Considérant que lorsqu'il exerce ou refuse d'exercer le pouvoir d'interrompre des travaux, qui lui est attribué par l'article L. 480-2 du code de l'urbanisme, le maire agit, en toute hypothèse. en qualité d'autorité administrative de l'Etat ; que, dans ces conditions, la commune du Chesnay ne saurait être condamnée à payer à M. et Mme DELIVET la somme qu'ils demandent, sur le fondement de l'article L. 761-1 du code de justice administrative, au titre des frais exposés par eux et non compris dans les dépens ;

Considérant que les dispositions de l'article L.761-1 du code de justice administrative font obstacle à ce que M. et Mme DELIVET qui ne sont pas, dans la présente instance, la partie perdante, soient condamnés à verser à M. Mabrouki et, en tout état de cause, à la commune du Chesnay, les sommes qu'ils demandent au titre des frais exposés par eux et non compris dans les dépens ;

DECIDE :

Article 1er : L'ordonnance du 9 février 2001 du juge des référés du tribunal administratif de Versailles est annulée.

Article 2 : L'application de la décision du maire du Chesnay en date du 21 décembre 2000 est suspendue.

Article 3 : Il est enjoint au maire de la commune du Chesnay d'ordonner l'interruption des travaux entrepris par M. Mabrouki jusqu'à ce qu'il ait été statué en premier ressort sur la requête en annulation de M. et Mme DELIVET, enregistrée le 23 janvier 2001 au greffe du tribunal administratif de Versailles.

Article 4 : Le surplus des conclusions de la requête de M. et Mme DELIVET est rejeté.

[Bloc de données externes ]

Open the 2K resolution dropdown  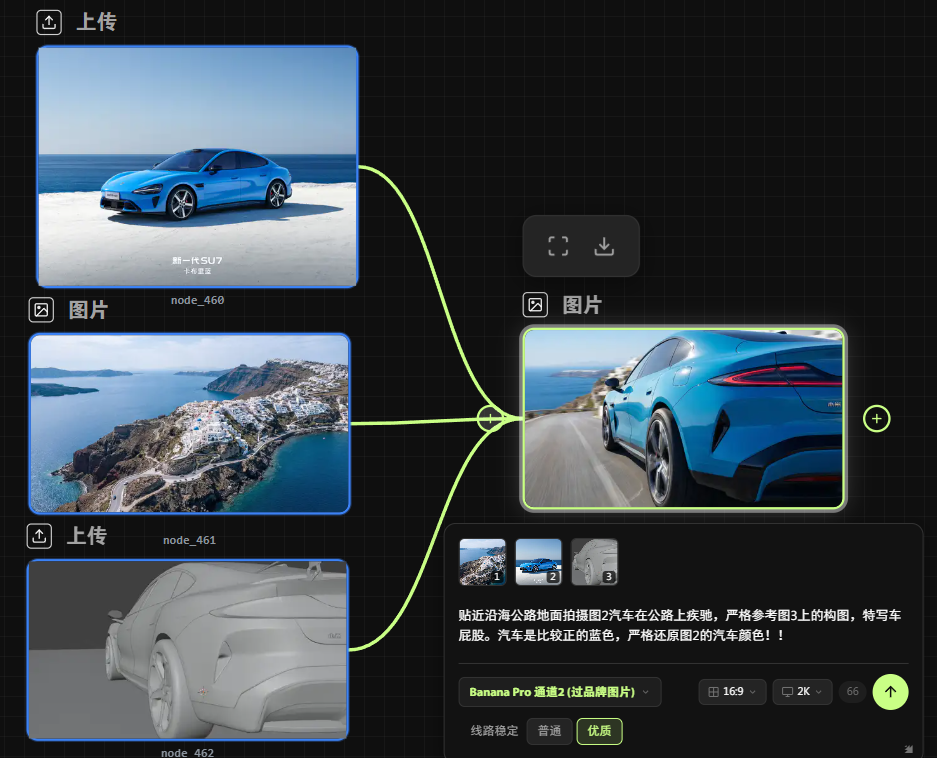(x=802, y=692)
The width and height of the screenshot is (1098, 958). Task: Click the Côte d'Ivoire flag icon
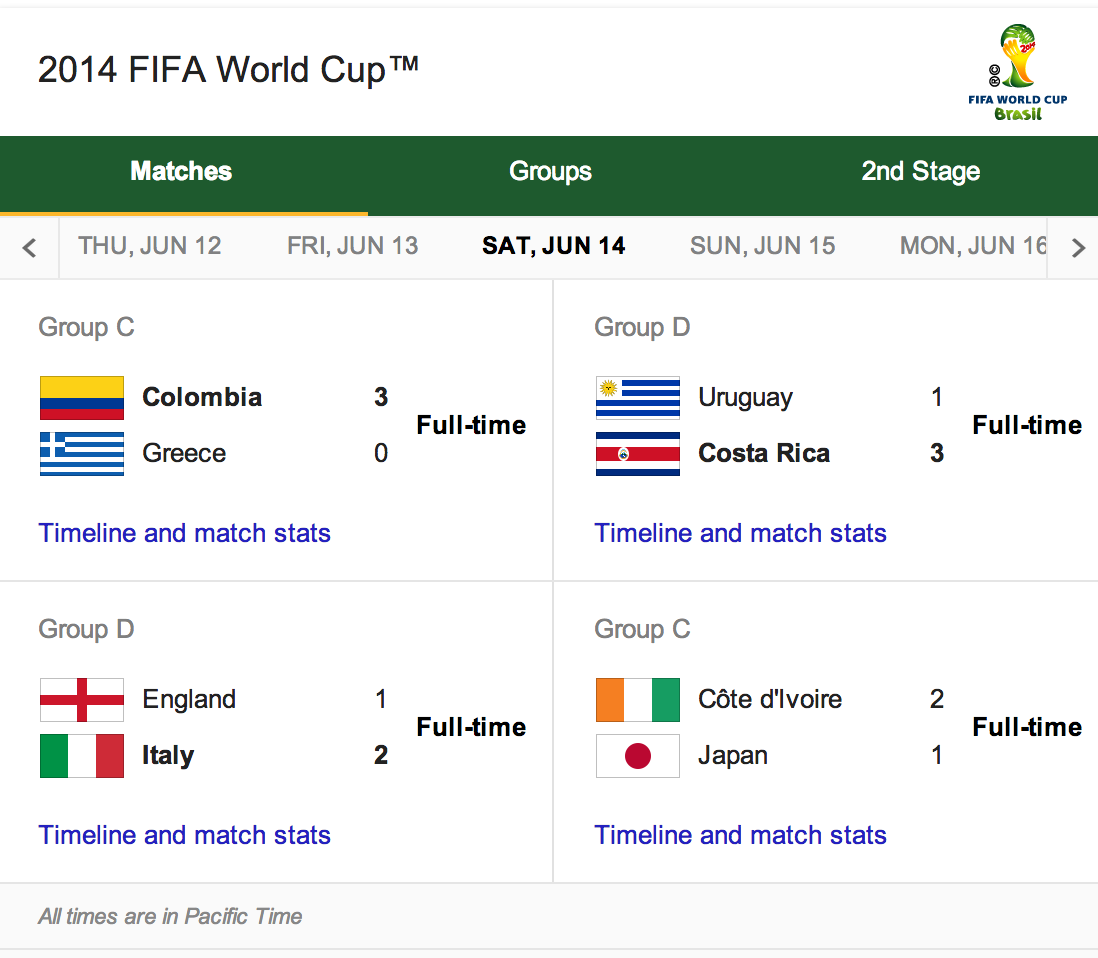click(638, 700)
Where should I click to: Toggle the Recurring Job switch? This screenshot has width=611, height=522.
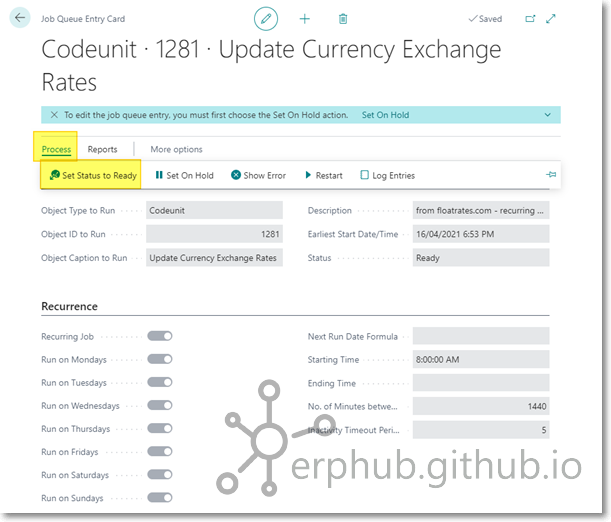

Article 5 : Les conclusions de la commune du Chesnay et de M. Mabrouki tendant à l'application des dispositions de l'article L.761-1 du code de justice administrative sont rejetées.

Article 6 : La présente décision sera notifiée à M. et Mme DELIVET, à Me SAMZUN, à M. Mabrouki, au maire de la commune du Chesnay et au ministre de l'équipement, des transports et du logement.